**What the task asks**
From the entries that follow, reproduce exactly and only the lines from the line with "The image size is (967, 487)." to the line with "Screen dimensions: 201x309", endpoints included.

**The data**
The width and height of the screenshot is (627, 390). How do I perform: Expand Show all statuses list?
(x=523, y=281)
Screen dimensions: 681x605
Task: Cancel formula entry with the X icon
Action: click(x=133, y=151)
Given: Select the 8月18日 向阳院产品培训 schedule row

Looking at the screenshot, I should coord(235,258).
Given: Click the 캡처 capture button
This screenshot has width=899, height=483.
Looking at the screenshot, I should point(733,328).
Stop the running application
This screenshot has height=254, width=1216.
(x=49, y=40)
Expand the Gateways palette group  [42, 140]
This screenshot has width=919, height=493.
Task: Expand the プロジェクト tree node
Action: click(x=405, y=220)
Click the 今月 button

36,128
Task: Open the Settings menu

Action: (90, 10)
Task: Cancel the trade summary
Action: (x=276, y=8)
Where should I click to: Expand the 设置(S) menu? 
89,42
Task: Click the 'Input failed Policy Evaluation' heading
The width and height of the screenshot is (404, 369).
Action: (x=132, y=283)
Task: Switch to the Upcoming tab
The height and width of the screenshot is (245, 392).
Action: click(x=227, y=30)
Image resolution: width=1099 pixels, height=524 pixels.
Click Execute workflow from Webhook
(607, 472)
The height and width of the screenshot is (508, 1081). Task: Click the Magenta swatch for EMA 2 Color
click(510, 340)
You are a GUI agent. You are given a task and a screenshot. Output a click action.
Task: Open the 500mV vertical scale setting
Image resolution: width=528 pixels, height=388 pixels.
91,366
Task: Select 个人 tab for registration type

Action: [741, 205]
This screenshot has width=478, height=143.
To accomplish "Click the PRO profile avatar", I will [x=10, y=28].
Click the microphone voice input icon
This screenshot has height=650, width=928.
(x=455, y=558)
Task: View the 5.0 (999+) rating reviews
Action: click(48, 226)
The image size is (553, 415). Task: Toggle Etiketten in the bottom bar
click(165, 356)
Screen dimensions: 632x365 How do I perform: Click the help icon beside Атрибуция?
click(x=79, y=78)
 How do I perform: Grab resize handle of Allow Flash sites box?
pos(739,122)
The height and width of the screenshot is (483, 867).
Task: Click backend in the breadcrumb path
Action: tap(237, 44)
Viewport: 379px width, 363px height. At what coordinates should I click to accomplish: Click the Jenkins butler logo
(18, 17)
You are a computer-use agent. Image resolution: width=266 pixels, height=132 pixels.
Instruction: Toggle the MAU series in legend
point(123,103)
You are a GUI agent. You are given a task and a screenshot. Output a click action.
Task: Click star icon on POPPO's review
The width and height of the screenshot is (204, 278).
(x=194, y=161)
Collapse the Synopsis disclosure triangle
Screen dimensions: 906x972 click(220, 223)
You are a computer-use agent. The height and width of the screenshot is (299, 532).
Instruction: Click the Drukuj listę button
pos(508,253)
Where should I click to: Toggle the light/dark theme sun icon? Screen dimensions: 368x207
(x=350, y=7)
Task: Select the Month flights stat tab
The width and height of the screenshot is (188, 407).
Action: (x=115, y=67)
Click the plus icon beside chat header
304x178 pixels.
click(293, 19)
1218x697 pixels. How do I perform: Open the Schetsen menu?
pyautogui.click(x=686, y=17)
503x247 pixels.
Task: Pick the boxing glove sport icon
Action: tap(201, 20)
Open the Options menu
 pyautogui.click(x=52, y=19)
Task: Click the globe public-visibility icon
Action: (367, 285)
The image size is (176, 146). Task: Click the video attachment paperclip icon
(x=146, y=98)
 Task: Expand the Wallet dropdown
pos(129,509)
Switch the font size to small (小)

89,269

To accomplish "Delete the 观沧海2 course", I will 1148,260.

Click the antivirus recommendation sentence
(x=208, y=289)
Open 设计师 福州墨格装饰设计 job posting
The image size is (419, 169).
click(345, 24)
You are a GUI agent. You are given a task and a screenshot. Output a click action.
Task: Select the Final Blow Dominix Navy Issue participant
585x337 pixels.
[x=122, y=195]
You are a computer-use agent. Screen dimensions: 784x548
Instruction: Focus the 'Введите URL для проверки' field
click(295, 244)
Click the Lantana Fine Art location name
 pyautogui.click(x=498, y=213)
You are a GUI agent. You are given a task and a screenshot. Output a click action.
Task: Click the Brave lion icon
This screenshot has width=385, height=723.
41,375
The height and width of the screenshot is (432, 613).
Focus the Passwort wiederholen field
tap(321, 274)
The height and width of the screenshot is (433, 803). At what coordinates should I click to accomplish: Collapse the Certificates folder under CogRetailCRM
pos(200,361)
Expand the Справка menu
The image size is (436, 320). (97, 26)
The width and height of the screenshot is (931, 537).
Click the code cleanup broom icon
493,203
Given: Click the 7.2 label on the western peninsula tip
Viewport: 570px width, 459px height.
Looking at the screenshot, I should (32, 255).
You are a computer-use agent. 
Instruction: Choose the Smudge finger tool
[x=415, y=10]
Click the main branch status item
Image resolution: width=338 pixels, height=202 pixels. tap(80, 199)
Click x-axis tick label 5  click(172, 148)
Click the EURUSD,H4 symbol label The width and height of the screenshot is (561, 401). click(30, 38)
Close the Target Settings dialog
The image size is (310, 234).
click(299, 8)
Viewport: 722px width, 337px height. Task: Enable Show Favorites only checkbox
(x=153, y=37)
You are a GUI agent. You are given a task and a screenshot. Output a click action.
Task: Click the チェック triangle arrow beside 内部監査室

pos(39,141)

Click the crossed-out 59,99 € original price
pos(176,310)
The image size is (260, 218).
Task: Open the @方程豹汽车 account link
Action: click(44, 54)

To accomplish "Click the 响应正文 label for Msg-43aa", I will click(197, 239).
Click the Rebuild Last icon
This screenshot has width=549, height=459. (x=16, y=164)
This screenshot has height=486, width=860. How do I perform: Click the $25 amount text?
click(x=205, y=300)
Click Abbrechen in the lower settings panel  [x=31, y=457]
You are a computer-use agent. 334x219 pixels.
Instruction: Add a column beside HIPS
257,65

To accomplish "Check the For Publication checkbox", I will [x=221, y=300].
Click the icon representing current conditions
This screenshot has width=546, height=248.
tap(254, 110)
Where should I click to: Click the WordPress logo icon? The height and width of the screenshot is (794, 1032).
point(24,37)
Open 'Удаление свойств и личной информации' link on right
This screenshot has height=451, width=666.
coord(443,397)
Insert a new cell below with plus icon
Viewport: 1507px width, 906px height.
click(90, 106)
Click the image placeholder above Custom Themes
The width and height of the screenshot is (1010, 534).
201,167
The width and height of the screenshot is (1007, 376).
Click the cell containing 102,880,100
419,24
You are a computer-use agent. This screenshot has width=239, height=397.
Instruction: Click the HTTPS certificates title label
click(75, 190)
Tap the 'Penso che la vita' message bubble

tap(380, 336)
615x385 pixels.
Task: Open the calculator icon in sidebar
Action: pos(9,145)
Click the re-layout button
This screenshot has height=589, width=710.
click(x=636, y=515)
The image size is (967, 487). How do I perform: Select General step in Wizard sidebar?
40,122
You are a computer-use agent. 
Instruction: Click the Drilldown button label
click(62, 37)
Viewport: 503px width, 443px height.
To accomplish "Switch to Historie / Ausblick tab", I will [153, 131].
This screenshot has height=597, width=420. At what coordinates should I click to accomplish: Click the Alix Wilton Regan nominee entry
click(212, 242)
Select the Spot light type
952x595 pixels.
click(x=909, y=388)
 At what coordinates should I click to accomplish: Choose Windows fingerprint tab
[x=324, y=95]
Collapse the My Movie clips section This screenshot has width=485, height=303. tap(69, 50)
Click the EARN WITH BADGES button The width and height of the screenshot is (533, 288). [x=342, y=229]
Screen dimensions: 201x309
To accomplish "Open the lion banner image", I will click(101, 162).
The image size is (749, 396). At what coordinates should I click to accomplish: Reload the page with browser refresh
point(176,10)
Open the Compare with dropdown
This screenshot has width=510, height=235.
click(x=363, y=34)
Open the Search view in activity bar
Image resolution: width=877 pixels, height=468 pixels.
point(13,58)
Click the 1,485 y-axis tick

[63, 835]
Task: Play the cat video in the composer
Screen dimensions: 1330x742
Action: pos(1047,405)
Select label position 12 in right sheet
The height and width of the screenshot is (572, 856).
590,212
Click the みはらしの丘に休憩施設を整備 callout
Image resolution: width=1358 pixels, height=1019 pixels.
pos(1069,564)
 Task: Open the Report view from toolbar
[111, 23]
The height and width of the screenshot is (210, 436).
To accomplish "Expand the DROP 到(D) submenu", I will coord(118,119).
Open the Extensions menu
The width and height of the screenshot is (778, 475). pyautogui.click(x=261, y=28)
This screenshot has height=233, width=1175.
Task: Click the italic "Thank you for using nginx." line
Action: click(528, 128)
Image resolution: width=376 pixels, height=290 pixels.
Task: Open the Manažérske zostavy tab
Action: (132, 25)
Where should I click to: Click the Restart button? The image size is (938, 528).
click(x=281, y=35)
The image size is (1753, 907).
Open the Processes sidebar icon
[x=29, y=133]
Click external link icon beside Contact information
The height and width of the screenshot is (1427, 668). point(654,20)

**Result of the exercise**
The image size is (967, 487). How do I perform: Select General step in Wizard sidebar?
40,122
You are a computer-use agent. 
Instruction: Click the Drilldown button label
click(62, 37)
Viewport: 503px width, 443px height.
To accomplish "Switch to Historie / Ausblick tab", I will [153, 131].
This screenshot has height=597, width=420. At what coordinates should I click to accomplish: Click the Alix Wilton Regan nominee entry
click(212, 242)
Select the Spot light type
952x595 pixels.
click(x=909, y=388)
 At what coordinates should I click to accomplish: Choose Windows fingerprint tab
[x=324, y=95]
Collapse the My Movie clips section This screenshot has width=485, height=303. tap(69, 50)
Click the EARN WITH BADGES button The width and height of the screenshot is (533, 288). [x=342, y=229]
Screen dimensions: 201x309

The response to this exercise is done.